Here's a quote from a recent article in the Atlanta Journal-Constitution I googled:
Bush's proposed budget would give the CDC $6.5 billion. While the request is a 1 percent increase over the proposal he offered last year, it is about $700 million less than what Congress actually approved, and Bush signed into law, for the current year.
Some of the proposed cuts are sizable. Next year's budget calls for a 26 percent cut for improvements at local public health centers. It also would cut funding for environmental health programs by 18 percent and reduce money for occupational safety and health by 10 percent.
Let's hope for two things. One, this particular disease is cured quickly with the resources the CDC and the WHO already have at their disposal. Two, the issue doesn't go away, and people keep asking what we are doing to prepare for next time.
It was very recently, only a couple of generations ago, that it was common to have more children then you really wanted because you didn't know how many would die of disease. It may have happened to the poor slightly more often than the middle class, but death was indeed the great leveler. When the WHO wiped out smallpox, it was a major triumph for humanity and for America, which played a huge role. This was the height of the war against contageous disease, when it really seemed humanity would hand one obnoxious horseman of the apocalypse his head. Victories in the war did not always come easily or cheaply, but we knew the price and we paid it. Newt Gingrich liked to talk about the values of our parent's generation, but those who paid for the Marshall plan and the eradication of smallpox would have spat on him.
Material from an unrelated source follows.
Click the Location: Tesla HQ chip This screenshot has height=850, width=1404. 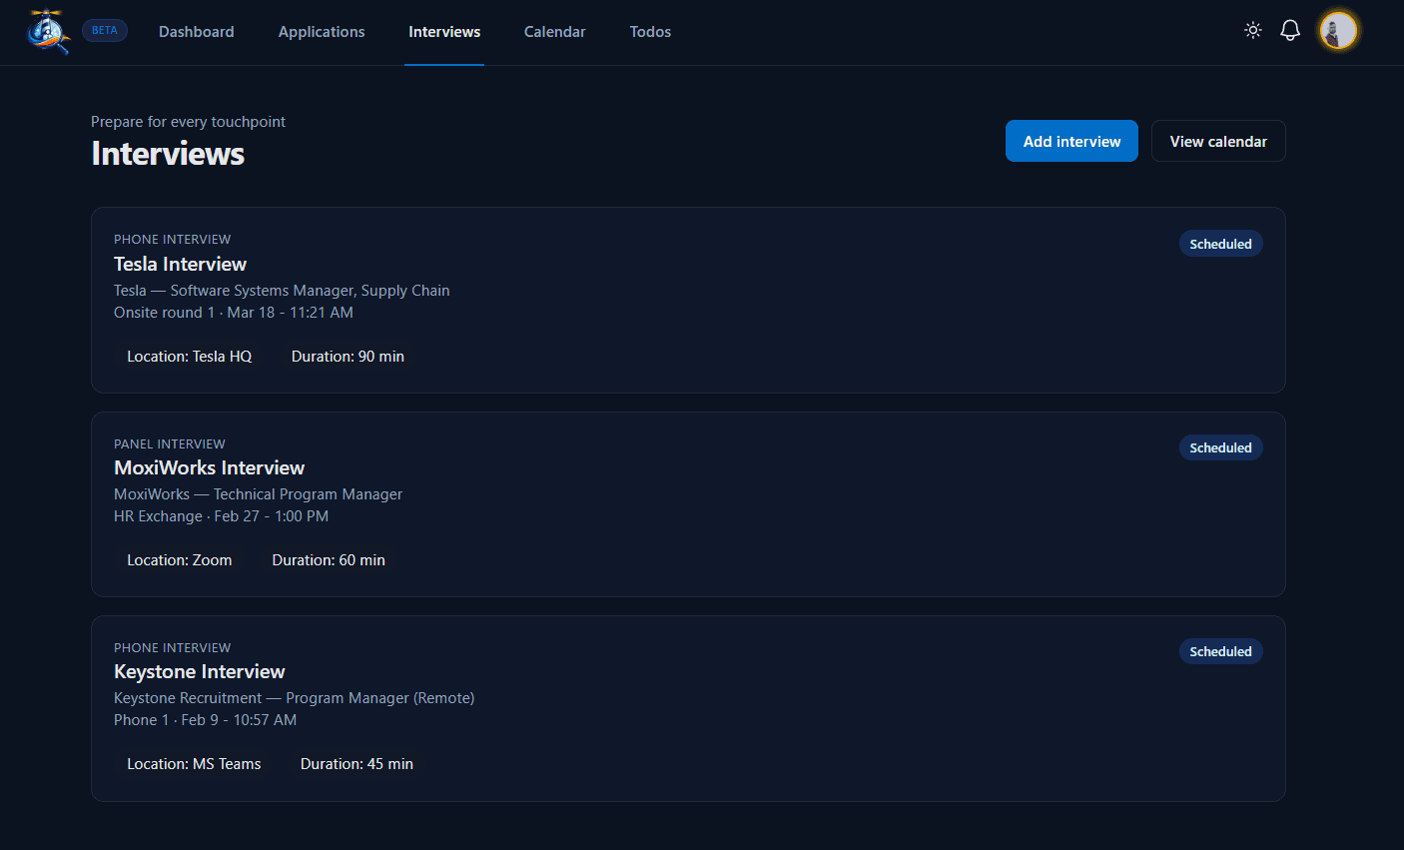[x=190, y=357]
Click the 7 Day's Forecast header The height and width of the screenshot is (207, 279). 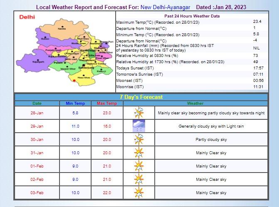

The United States did not help pay for this glorious triumph merely out of philantropy. We knew that smallpox anywhere in the world would come back to us in time - and we wanted it gone. Disease breeds on the margins, but in time affects the heart. Some of the worst places for breeding resistance to HIV therapies are where people may get help enough to start using the drugs, but poor enough that they cannot continue forever. The viruses which survived the drug will increase their numbers, and perhaps this parially resistant strain will be passed on to someone else who will repeat the process.
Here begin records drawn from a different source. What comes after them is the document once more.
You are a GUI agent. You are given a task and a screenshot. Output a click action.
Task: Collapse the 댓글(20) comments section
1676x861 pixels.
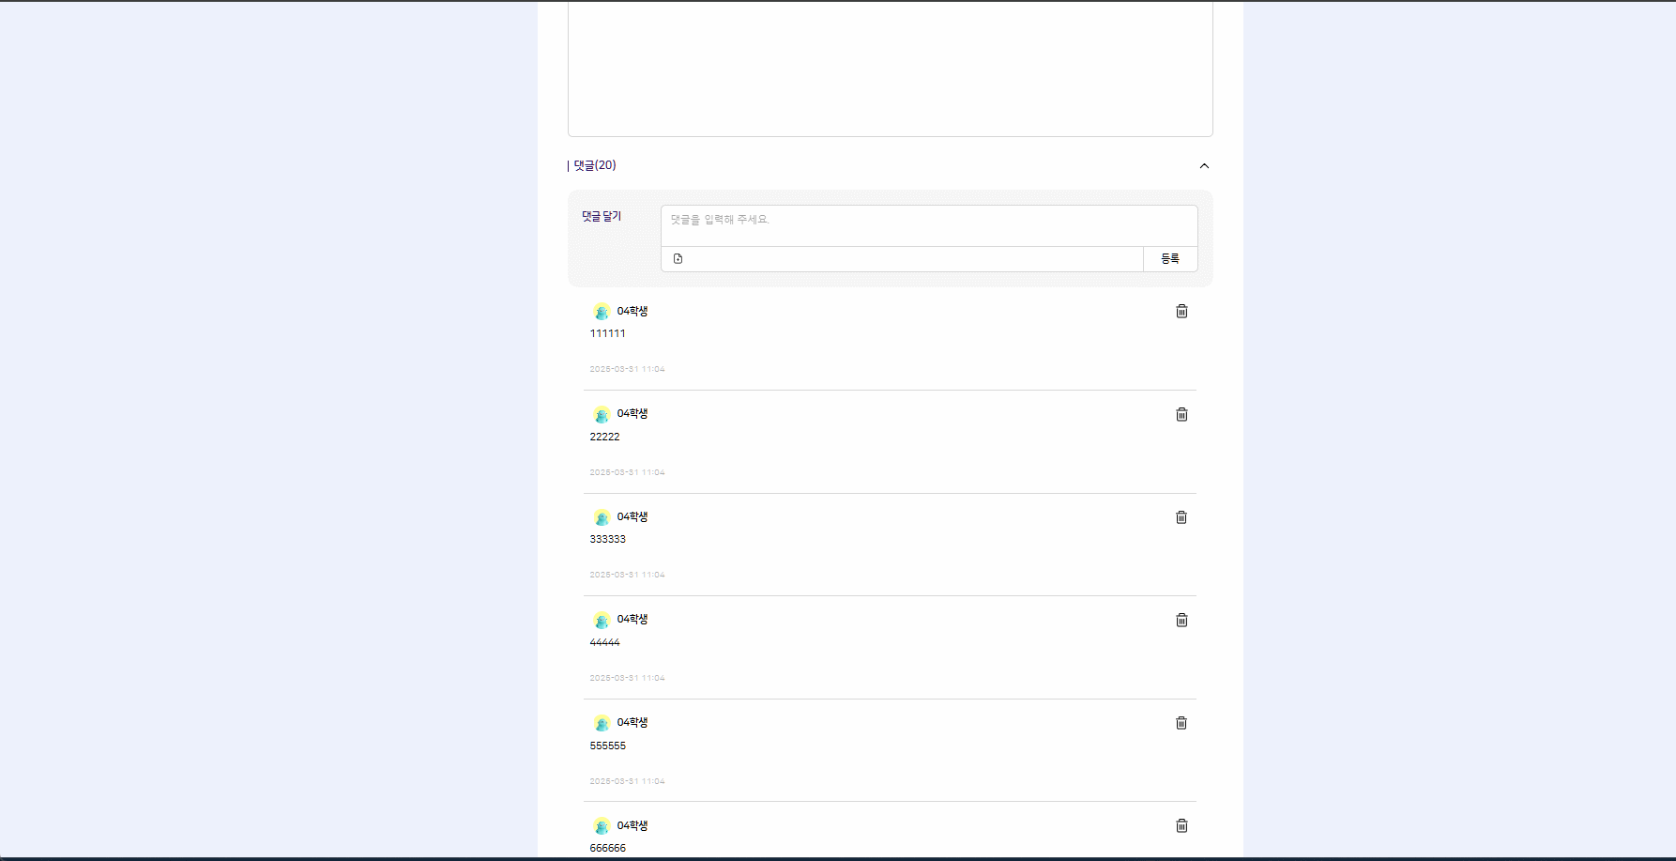[x=1204, y=166]
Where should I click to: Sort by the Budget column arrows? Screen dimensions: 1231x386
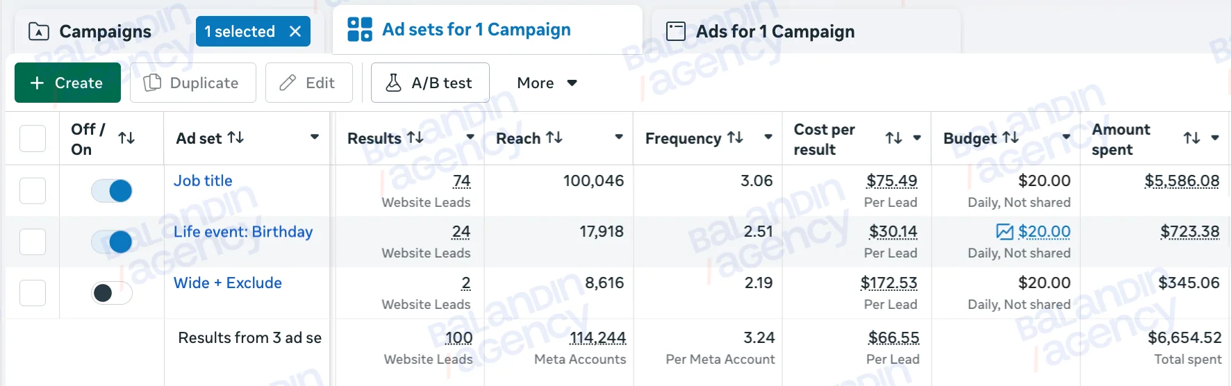1011,138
I don't follow automobile racing, but I have heard that weight is at a premium and they have a saying. If something critical breaks, it must have been too lightly built and needs to be sturdier next time - whether anyone died or not. If it doesn't break, it must be at least a little heavier than necessary. Shave off a tiny bit of weight. I have also heard that NASA kept assuming that if they had gotten away with something last time it must be OK. So they kept taking the same risks, unless they accidently took a new one and won, in which case that could be added to the list of accepted practices.
For a long time, our resources to resist epidemics have been gradually hollowing out. There have been spikes, such as the discovery that tuberculosis was beoming more widespread, but our level of preparedness for something wildly new has been decreasing. In species from rats to humans, increasing population leads to increasing risk of epidemic disease. For rats, the situation has always ended with a massive populations crash, no matter how great the food supply. Then the cycle starts again. For a brief historical moment homo sapiens has interrupted the cycle. Do we have what it takes to break it?